En même temps, les perspectives varient considérablement en fonction des pays. Par exemple, le taux de croissance attendu pour l’Egypte est le plus élevé comparé aux autres pays de la région, soit de 5,2 % cette année et de 5,5 % l’année prochaine.

— Quelle est la nature de votre mission en Egypte ? Quelles sont vos responsabilités ?

— En tant que haut représentant résident du FMI en Egypte, j’assume trois rôles essentiels. D’abord, je soutiens les autorités dans leur programme de réforme. Ceci implique un dialogue ininterrompu avec les autorités et un contact avec elles. Mon second rôle est de garantir une meilleure coordination avec l’assistance technique. Nous avons un certain nombre de missions qui visitent Le Caire, outre les missions de révision. Mon rôle est que cet engagement soit effectué d’une manière flexible. Les autorités obtiennent des recommandations dans les domaines dont ils ont besoin à partir des informations et des données qu’elles nous transmettent. Enfin, je suis responsable de la sensibilisation, c’est-à-dire que je transmets nos messages principaux aux autorités concernées dans et hors du gouvernement.

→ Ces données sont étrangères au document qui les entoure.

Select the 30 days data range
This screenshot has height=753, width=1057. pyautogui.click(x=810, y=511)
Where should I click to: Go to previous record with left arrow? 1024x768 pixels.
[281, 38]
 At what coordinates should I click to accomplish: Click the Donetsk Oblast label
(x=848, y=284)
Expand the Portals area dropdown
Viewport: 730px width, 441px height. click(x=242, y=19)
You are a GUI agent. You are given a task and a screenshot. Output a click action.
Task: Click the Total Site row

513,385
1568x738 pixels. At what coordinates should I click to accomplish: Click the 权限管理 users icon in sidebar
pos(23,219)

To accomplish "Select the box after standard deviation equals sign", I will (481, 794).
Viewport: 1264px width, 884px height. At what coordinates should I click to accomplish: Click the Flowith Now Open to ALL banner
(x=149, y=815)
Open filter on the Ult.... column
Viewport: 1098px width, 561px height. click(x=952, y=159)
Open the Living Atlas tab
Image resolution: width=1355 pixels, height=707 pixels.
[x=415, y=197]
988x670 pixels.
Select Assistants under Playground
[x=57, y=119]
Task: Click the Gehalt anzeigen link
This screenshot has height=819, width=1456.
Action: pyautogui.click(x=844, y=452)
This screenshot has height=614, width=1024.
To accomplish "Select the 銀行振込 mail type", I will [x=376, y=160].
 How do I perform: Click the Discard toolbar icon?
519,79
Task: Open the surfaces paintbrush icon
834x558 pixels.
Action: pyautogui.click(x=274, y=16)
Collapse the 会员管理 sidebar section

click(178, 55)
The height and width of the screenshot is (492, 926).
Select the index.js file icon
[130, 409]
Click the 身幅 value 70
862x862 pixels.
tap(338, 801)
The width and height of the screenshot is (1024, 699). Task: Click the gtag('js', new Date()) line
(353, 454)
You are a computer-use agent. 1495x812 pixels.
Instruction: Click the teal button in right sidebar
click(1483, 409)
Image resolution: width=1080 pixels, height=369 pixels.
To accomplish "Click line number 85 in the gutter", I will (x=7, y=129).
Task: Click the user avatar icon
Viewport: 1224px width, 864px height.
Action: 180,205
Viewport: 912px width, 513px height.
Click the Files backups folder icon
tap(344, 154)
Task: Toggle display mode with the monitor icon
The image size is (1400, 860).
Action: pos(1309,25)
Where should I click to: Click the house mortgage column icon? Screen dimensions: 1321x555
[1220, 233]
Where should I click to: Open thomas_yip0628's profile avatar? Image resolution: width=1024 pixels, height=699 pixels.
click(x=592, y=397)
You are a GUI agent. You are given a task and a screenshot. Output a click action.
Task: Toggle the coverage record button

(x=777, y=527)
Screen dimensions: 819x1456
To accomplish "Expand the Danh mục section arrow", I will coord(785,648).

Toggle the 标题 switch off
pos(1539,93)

— Après avoir passé environ une année au Caire, comment évaluez-vous la performance de l’économie égyptienne ? Quelles sont vos prévisions pour la croissance égyptienne sur les long et moyen termes ? Comment faire en sorte que la croissance soit ressentie par toutes les classes de la société ?

— L’Egypte s’est lancée dans son programme ambitieux de réforme depuis 2016 et celui-ci est appliqué avec réussite. Comme vous le savez, ceci était en contrepartie d’un prêt alloué par le FMI de 12 milliards de dollars remboursables sur trois ans. Les éléments-clés de ce programme étaient la libéralisation des taux de change, le renforcement des réseaux de protection sociale et l’amélioration de l’environnement des affaires. Ces efforts se sont répercutés sur les indicateurs macroéconomiques, ils ont réduit les déficits fiscaux, l’inflation et le chômage. Les investisseurs et les agences de notation ont également reconnu les efforts de l’Egypte.

Pour l’avenir, il faut prendre en considération deux priorités. La première est la difficulté de préserver ces gains macroéconomiques. Il faut savoir que si vous arrêtez de pédaler, la bicyclette tombera. La seconde est d’accélérer les réformes structurelles afin de développer un secteur privé plus fort et plus vibrant, capable de générer les offres d’emploi requis pour absorber la population jeune et dynamique de l’Egypte et atteindre une croissance économique satisfaisante. Pour arriver à cette fin, les autorités ont initié des programmes de réforme pour faciliter le lancement des nouvelles entreprises, promouvoir l’entreprenariat et les PME, améliorer l’efficacité de l’allocation des terres et renforcer la compétition et les services publics. Ceci sans oublier les programmes qui visent à améliorer la transparence des entreprises publiques et à lutter contre la corruption. L’application de ces réformes avec succès est la clé pour réaliser les objectifs du gouvernement et réaliser des taux de croissance inclusive plus élevés. Si les programmes de réforme sont menés avec succès, nous prévoyons une croissance de 6 %, une chute de l’inflation et du chômage à 7 %, ainsi qu’une amélioration des comptes courants sur le moyen terme.